Wednesday, September 21, 2016
Galleria Exhibit Hall
Susan Myers, M.Ed., R.N., Division of Public Health Services, Bureau of Infectious Disease Control, NH Department of Health and Human Services, Concord, NH

Background:  In New Hampshire, 50% of people who are newly diagnosed with HIV infection develop AIDS within one year, indicating they have had the virus for a period of time.   Additionally, some providers may be challenged with implementing appropriate treatment for sexually transmitted diseases (STD).   During one quarter, over 60% of patients diagnosed with gonorrhea received inappropriate treatment.  Early identification of HIV infection and implementation of the current STD screening/treatment guidelines will assure  clients have access to appropriate care and linkages with prevention and partner services to reduce the likelihood of disease transmission. 

Methods:  The New Hampshire Division of Public Health Services (DPHS) launched a Public Health Detailing (PHD)Program in 2014.  The goals are to: 1) Improve screening and management of infectious diseases, and 2)  Build partnerships with primary care.  A Public Health Nurse visits with providers to provide data and updated STD/HIV/Hepatitis C screening and treatment guidance.  

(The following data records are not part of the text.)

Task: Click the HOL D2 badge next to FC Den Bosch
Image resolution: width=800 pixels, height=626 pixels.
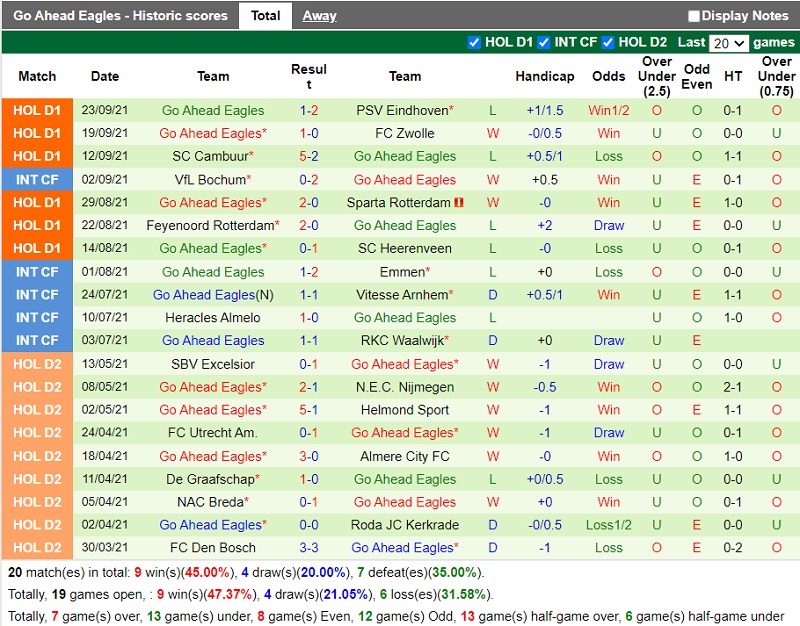Action: coord(38,548)
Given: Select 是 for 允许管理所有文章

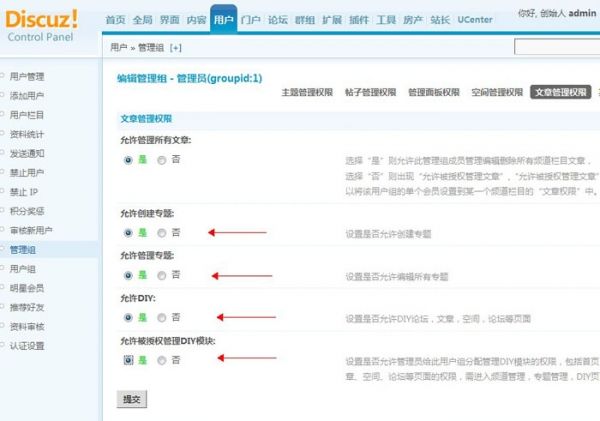Looking at the screenshot, I should (x=128, y=159).
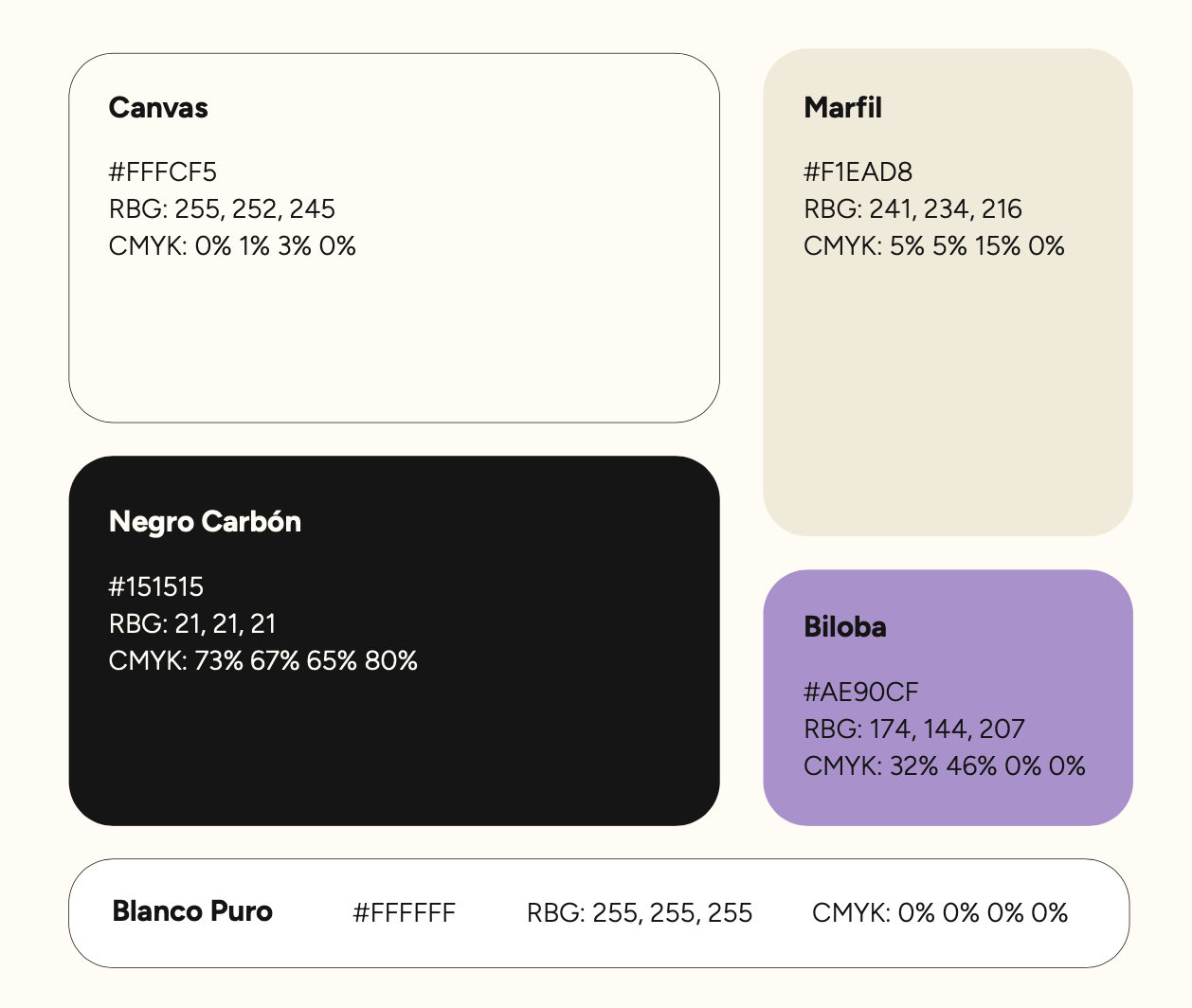This screenshot has height=1008, width=1192.
Task: Click the #F1EAD8 hex code
Action: 858,172
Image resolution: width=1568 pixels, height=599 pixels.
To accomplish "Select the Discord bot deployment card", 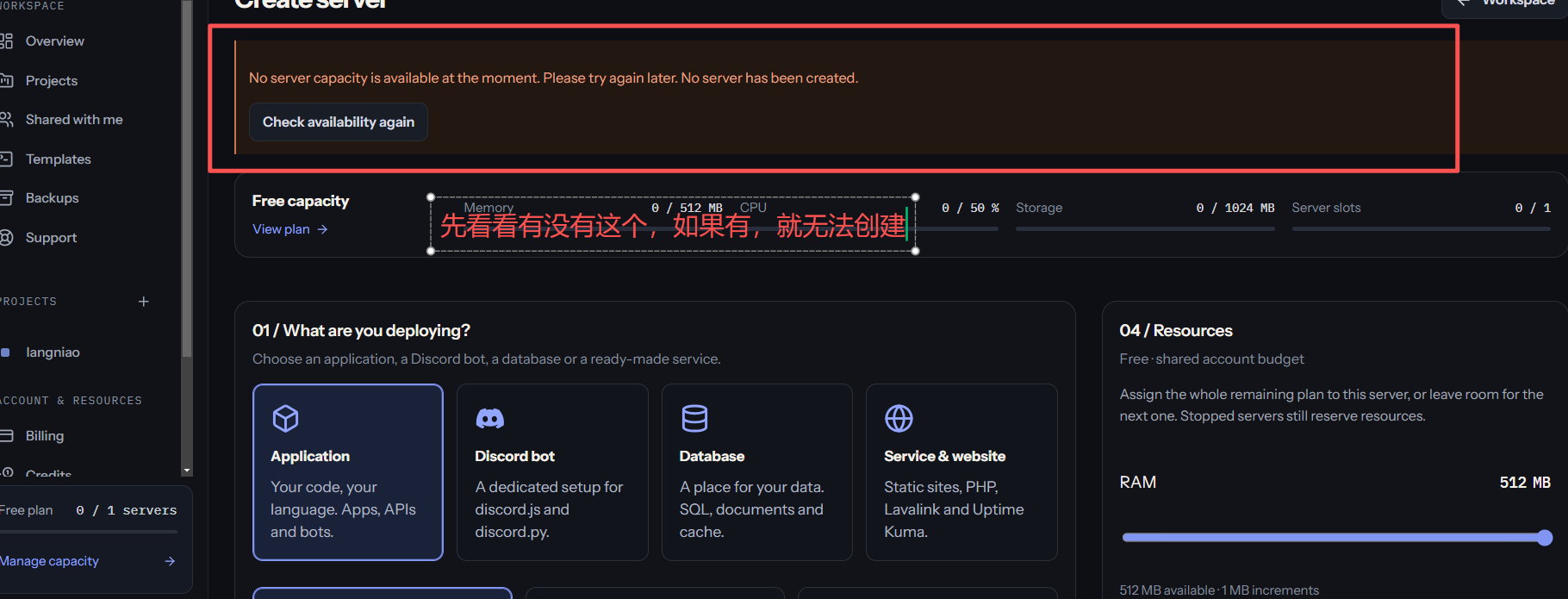I will pos(552,472).

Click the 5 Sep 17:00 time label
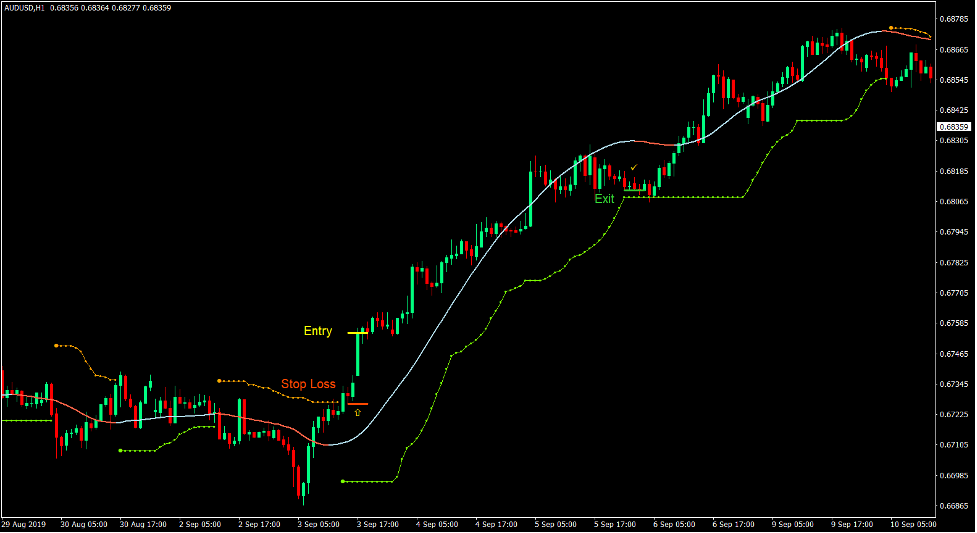(x=614, y=523)
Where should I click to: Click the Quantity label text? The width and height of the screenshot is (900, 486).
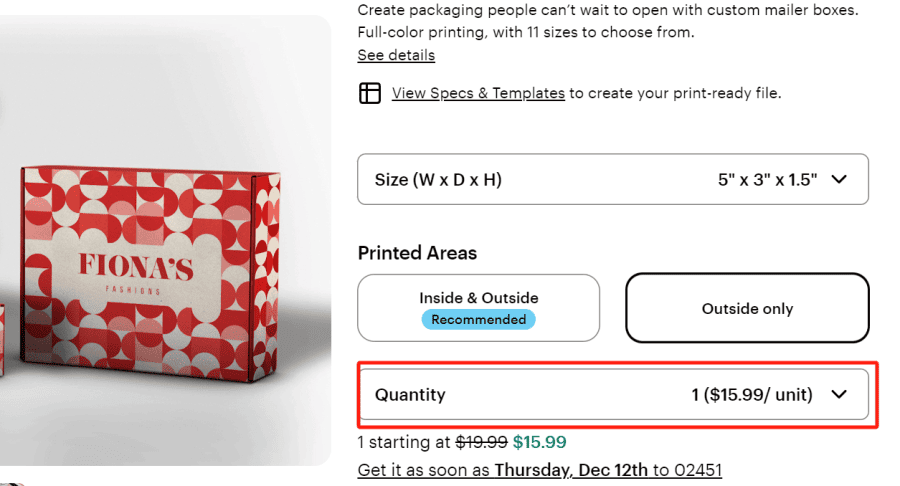[x=410, y=395]
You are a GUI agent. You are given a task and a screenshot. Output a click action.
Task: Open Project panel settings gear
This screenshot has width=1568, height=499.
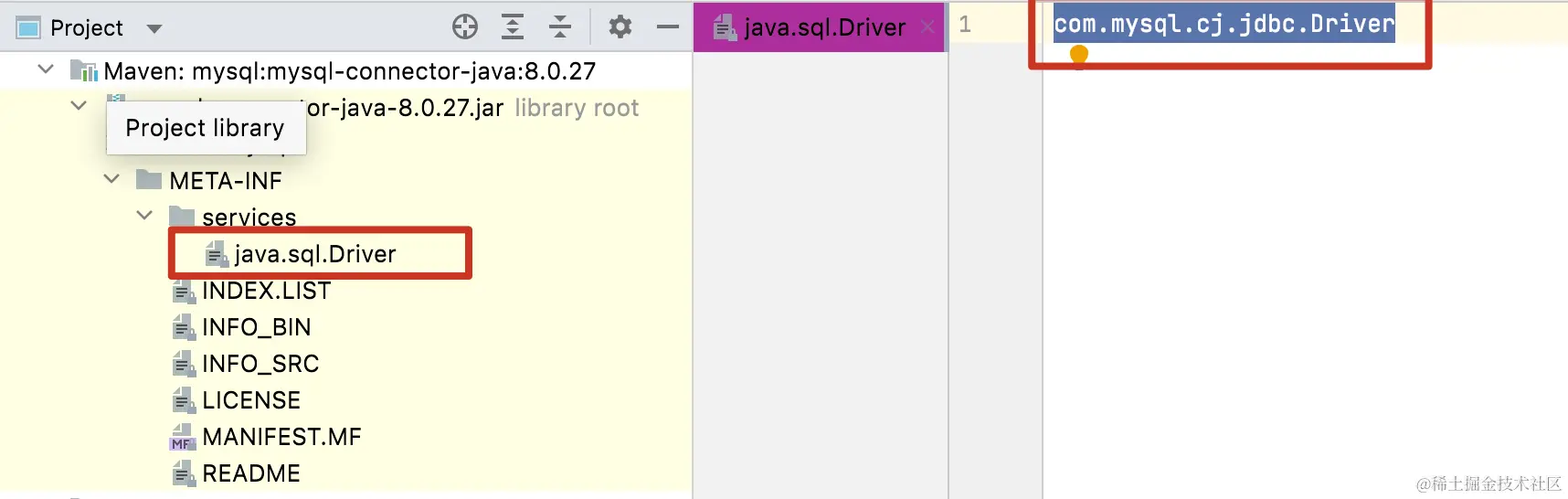620,27
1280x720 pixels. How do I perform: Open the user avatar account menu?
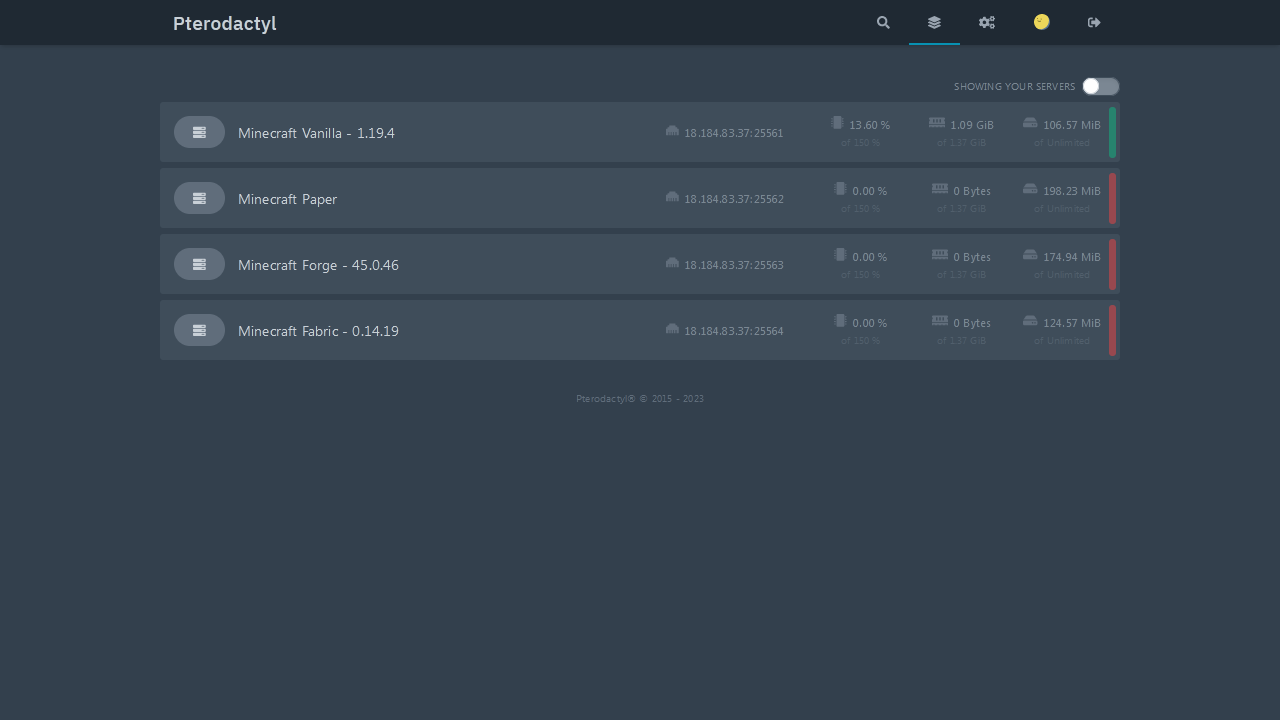pos(1041,22)
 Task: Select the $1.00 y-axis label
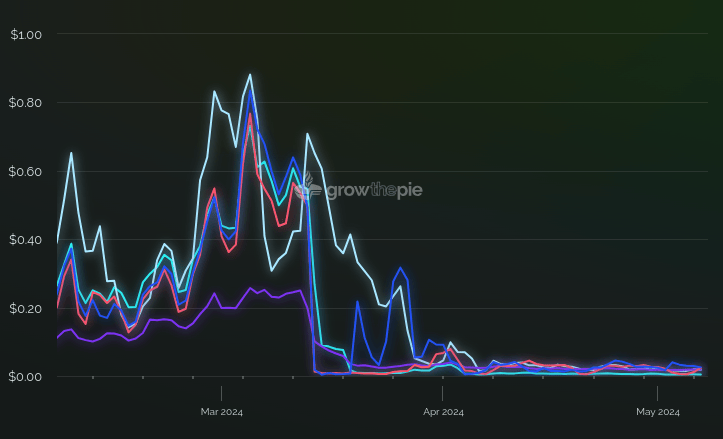(x=25, y=35)
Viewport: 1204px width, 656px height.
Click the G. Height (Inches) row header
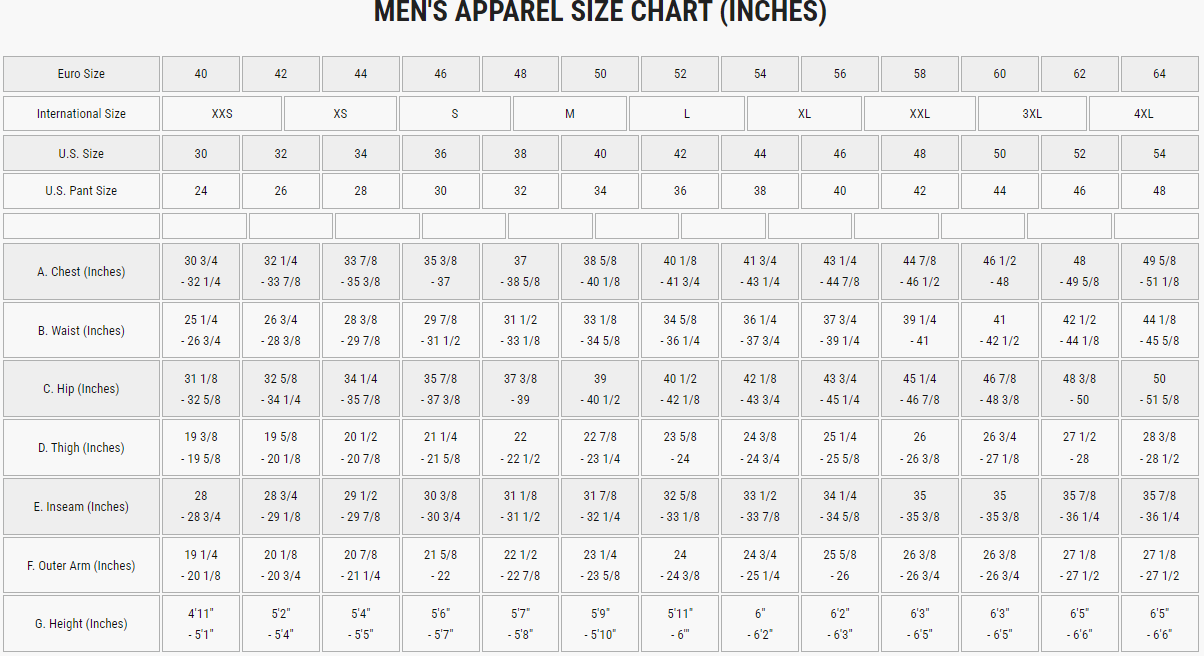pyautogui.click(x=81, y=624)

Results:   The PHD Program has evolved over a 15-month period.   Of the 79 visits made, 57% (45) were in-person meetings with providers, while 43% (34) were drop-in visits.    A total of 218 providers received education or technical assistance.  Approximately 55% of providers  are not routinely offering HIV testing and 65% are not routinely offering Hepatitis C testing to patients born between 1945-1965.   These data underscore the need for provider-focused education on screening recommendations. Evaluation data for presentation will include satisfaction feedback from providers, percentage of providers with a knowledge shift, percentage of providers with intention to adjust practices and percentage of providers that have implemented change as a result of the visit. 

Conclusions:   The PHD model can be conceptualized to virtually any topic.  In addition to education, the physician-focused intervention identifies opportunities for integration with primary care to align leadership, build community engagement and improve health outcomes.